Oil and gas companies rely too much on workforce reductions as a means of cutting costs quickly, according to a recent Twitter poll conducted by Rigzone.
The vast majority of respondents (49 percent) strongly agreed with the statement above, with 33 percent agreeing and the remaining share of the 195 voters either disagreeing or strongly disagreeing. We’ve seen a lot of job cuts in the oil and gas industry over the past 12 months. While some streamlining of operations are understandably necessary in the current climate, energy firms must realize that other cost-cutting measures can be deployed. For example, workers could accept reduced pay, reduced hours, or even be moved into adjacent sectors within a firm.
What’s encouraging is that despite all the reductions, as many as 46 percent of voters revealed that they hadn’t even considered leaving the sector. In a separate poll, 32 percent of respondents agreed that they had considered leaving the oil and gas industry due to the current downturn, with 22 percent strongly agreeing. Twenty four percent disagreed with the statement however and the remaining 22 percent strongly disagreed. It’s only natural that workers would consider getting out of an industry that has been subjected to as many cuts as ours, but the fact that so many aren’t thinking about it can only be positive.
Focusing on those who have parted ways with the energy industry, another poll revealed respondents believed that professionals who had already been made redundant were unlikely to return to the sector. Forty-five percent of those asked agreed with the statement, with 11 percent strongly agreeing. Thirty-eight percent disagreed with the remaining 6 percent strongly disagreeing. While it probably is unlikely that those who have left will return during the market downturn, it’s not farfetched to believe quite a few workers will consider a return once the oil price increases considerably.
Interestingly, 35 percent of 135 voters in a different poll stated that they can still have a long and rewarding career in the oil and gas industry, despite the current shape of the sector. This could have something to do with the renewed optimism surging through the energy industry, which has seen oil prices steadily climb to close to $50 per barrel. Nineteen percent strongly agreed with the statement, with 30 percent and 16 percent disagreeing and strongly disagreeing, respectively.
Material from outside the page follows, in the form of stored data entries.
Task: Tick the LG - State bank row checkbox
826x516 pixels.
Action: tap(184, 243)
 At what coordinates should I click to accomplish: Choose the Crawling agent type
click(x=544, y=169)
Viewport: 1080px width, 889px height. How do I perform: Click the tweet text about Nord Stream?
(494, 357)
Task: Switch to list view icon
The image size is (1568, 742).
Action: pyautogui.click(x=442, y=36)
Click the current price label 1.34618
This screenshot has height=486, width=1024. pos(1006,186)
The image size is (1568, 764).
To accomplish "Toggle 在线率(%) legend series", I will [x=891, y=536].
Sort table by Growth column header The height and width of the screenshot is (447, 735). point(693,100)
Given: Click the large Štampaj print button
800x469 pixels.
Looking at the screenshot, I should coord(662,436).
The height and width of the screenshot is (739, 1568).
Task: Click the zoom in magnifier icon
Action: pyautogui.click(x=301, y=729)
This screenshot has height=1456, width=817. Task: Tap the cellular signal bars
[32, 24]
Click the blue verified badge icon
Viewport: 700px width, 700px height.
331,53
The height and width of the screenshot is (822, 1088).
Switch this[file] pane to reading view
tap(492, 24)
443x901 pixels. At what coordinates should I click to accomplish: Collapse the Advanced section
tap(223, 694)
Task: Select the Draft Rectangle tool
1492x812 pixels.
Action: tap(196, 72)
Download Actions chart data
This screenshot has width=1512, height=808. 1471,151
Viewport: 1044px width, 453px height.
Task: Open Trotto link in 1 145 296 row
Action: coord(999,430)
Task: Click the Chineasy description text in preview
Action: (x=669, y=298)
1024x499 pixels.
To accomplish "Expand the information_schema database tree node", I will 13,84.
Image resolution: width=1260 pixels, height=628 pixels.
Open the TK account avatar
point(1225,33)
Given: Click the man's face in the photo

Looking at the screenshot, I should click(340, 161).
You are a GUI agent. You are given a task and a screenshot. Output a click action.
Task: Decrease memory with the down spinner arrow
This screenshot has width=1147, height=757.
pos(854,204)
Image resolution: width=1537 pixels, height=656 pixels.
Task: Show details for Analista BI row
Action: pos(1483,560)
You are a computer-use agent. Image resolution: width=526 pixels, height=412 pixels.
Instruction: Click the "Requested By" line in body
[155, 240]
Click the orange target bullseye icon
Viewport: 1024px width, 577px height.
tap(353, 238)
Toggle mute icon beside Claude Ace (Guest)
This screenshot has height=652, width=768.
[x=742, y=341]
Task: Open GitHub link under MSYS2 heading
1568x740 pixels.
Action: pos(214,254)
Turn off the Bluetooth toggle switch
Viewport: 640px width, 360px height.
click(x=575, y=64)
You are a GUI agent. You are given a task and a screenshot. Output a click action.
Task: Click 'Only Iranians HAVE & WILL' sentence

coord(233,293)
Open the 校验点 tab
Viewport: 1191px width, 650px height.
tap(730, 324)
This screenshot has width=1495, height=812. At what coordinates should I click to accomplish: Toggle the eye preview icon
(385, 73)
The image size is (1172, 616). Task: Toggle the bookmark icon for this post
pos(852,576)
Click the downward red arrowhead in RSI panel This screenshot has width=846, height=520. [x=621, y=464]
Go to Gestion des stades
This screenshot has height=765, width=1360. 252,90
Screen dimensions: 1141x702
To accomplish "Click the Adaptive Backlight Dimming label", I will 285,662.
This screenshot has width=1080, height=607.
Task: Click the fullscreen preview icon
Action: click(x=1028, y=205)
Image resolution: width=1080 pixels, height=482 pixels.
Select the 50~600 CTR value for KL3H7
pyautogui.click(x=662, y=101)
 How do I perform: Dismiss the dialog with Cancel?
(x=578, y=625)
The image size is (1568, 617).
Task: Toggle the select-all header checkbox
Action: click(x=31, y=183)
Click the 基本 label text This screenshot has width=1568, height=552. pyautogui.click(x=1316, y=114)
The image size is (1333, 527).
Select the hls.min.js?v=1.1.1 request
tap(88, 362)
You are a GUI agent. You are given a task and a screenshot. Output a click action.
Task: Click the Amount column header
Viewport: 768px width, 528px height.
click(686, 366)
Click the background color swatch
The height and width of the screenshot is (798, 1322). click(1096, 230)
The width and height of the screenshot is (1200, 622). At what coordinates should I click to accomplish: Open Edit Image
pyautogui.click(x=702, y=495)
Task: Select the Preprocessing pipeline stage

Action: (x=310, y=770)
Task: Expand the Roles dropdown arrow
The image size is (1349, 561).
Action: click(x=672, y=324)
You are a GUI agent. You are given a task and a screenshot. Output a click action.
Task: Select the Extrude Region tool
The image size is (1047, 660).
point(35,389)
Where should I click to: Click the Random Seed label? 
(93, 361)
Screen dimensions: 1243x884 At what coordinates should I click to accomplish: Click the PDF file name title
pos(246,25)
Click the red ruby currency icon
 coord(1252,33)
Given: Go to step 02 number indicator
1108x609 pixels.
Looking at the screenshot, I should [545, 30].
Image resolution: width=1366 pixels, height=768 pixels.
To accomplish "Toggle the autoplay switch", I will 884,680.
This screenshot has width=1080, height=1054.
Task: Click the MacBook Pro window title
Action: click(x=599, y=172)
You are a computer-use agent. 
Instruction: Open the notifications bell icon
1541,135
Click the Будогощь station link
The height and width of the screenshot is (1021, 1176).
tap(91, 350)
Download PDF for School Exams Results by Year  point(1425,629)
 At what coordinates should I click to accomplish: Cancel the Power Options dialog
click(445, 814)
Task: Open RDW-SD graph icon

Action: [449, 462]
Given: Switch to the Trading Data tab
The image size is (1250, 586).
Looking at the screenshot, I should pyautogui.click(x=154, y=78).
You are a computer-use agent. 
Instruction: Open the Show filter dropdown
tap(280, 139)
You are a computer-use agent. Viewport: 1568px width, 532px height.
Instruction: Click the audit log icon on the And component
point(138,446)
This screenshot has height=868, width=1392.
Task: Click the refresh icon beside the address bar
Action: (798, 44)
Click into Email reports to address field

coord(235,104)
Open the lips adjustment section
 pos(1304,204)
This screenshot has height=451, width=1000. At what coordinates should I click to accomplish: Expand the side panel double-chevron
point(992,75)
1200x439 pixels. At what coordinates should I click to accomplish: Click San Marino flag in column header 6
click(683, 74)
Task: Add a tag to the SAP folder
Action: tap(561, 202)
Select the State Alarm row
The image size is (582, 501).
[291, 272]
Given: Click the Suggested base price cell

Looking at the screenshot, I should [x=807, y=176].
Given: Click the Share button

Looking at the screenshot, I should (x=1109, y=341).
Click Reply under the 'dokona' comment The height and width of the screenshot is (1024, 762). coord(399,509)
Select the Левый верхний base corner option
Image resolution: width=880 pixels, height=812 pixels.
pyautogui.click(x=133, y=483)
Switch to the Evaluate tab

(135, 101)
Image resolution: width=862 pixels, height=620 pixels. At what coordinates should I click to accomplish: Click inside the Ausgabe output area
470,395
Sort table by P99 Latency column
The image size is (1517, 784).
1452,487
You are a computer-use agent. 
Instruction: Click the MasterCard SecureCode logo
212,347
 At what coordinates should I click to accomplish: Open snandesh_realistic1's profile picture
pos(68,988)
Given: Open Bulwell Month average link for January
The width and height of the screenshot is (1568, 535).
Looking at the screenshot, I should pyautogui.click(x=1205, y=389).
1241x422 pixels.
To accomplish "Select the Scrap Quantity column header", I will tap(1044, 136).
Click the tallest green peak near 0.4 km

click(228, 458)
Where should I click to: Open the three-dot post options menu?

The Future Generation of Oil, Gas Workers
Forty-one percent of 183 voters disagreed with the statement that universities are doing a good job of graduating skilled and qualified professionals to join the energy sector. Fourteen percent strongly disagreed, with 35 percent agreeing and ten percent strongly agreeing. If educational institutions are not producing the right kind of workers for the industry, this is an issue that has to be addressed. Graduates are the future of oil and gas and any neglect shown to this group of individuals will ultimately hurt the energy sector in years to come.
Reassuringly, the industry is acutely aware of the importance of these types of people, with 41 percent of 129 voters in a different poll strongly agreeing with the statement that oil and gas companies should still actively recruit graduates, despite making redundancies. Thirty-eight percent agreed with the statement and just 15 and six percent of voters disagreed and strongly disagreed, respectively.